“There are no foreign lands. It is the traveler only who is foreign.” – Robert Louis Stevenson

Friday, October 13, 2006

Photos from Cambodia 5: Rest of Siem Reap

Wandering on the "Giant Circuit" around the smaller temples was a relaxing afternoon. I had my moto driver Chon (a young guy I picked up on the street!), who had the same name as my female moto driver the next day!
This is Pre Rup, the most similar of any I saw to the temples that are in Bagan in Myanmar. It still had the multiple levels, but seemed to go up much more than the others... good views over the surrounding countryside.

My pigs!!! I finally did get a pictures, though this is nothing near as good as the ones I saw. This bike only had 2 pigs on it, and I was taking it from a moving moto, so couldn't really get close up. Still don't know if they're alive or dead... what do you think? I would say dead because they're not really strapped in (and if I was a pig, I would squeal and wiggle). Then again, why would you want to carry around a dead carcass? I thought animals had to be bled immediately.

A lovely elephant guard at the temple Eastern Mebon. This particular temple was not so remarkable except for these elephants. I think I was on overload a bit!

Chon was delightful and dropped me off near what we thought was the northern entrance to Preah Khan, a great city temple at the far northern reaches of Siem Reap. I told him I'd meet him on the other side, and we left. After being pestered eternally by these children to buy something from each of them, I set off past the gates, happily taking pictures of the lovely guards in the sunset light.

So I go under the giant tower gate with some more creepy faces, and to my dismay, the entire pathway is flooded. No problem, I say! I roll up my pants and carefully wade in. I get more and more alarmed as it gets deeper and sludgier. Then I come to a little stream, flowing into the middle of this impromptu lake. It's 2 feet deep. I was happy with a little ankle water, but this was too much! I was in despair. What would I do? It was at least a kilometer or 2 just to go around to the other gate, and it was very close to sunset. I went back to the gate and tried to go along the walls. A little boy followed me, and said, just like in the labrinth movie... "You can't go that way. It's very far." So I went back out the gate, and wondered what I would do. Hiking up the road, the little boy said, "You can come on my bicycle... We'll share." I was dubious, and since he had no seat at the back, I thanked him and said I didn't think it was possible. He said, "I have another bicycle!" So we negotiated a price (50 cents), for me to ride the bike, and him to ride his with his little friend sharing, and off we went, this time to the real northern gate. In I ran, and bumped into, who else? My driver, Chon, who'd obviously heard by this time either that he hadn't actually dropped me at the Northern Gate like we'd assumed, or that where he had dropped me was flooded. What a dear!

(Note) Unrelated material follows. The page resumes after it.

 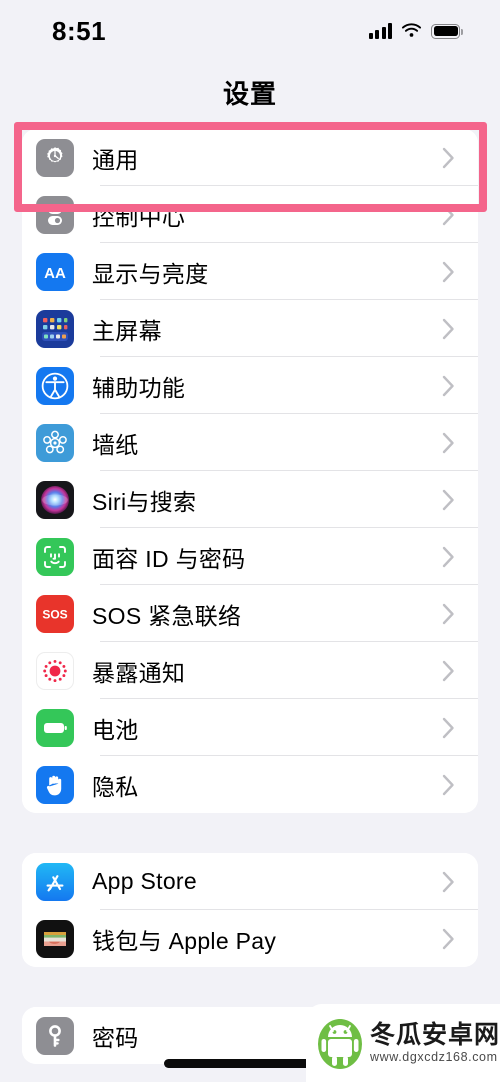 What do you see at coordinates (139, 672) in the screenshot?
I see `settings-row-label: 暴露通知` at bounding box center [139, 672].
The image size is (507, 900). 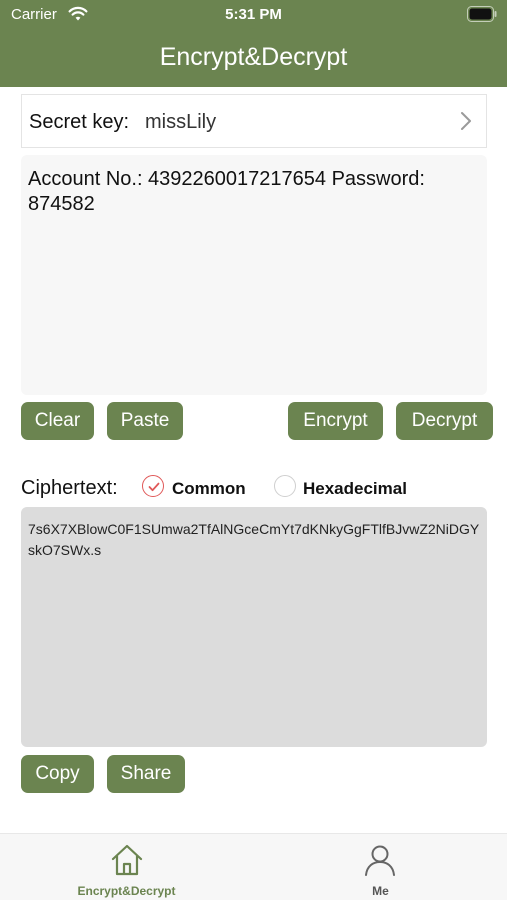 What do you see at coordinates (145, 421) in the screenshot?
I see `paste-button: Paste` at bounding box center [145, 421].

So I raced around the now quite dark temple frantically seeing the two entwined trees and the huge Roman-like temple, that you see here.

Being out in the temples at dusk is an interesting experience. It's eerily quiet and there is no one else around. I suppose I should have been afraid, but I wasn't. It was just peaceful. The animal noises are that much louder, as the birds flutter overhead, the lizards crawl around to find the stones that are still warm from the sun. The other creepy crawlies rustle around me, retaking their world back from the tourists of day.

Okay, that's it for today. I need to go and explore Kuala Lumpur before my plane tonight. What an exciting city... reminds me a lot of Manila. I won't be climbing the Petronas Towers, because I wasn't getting up early to get the free ticket, but may just go up the other tower. I still have more photos to upload, but will try and do them in Bangkok tonight when I breeze through to pick up the stuff I left at Suk 11.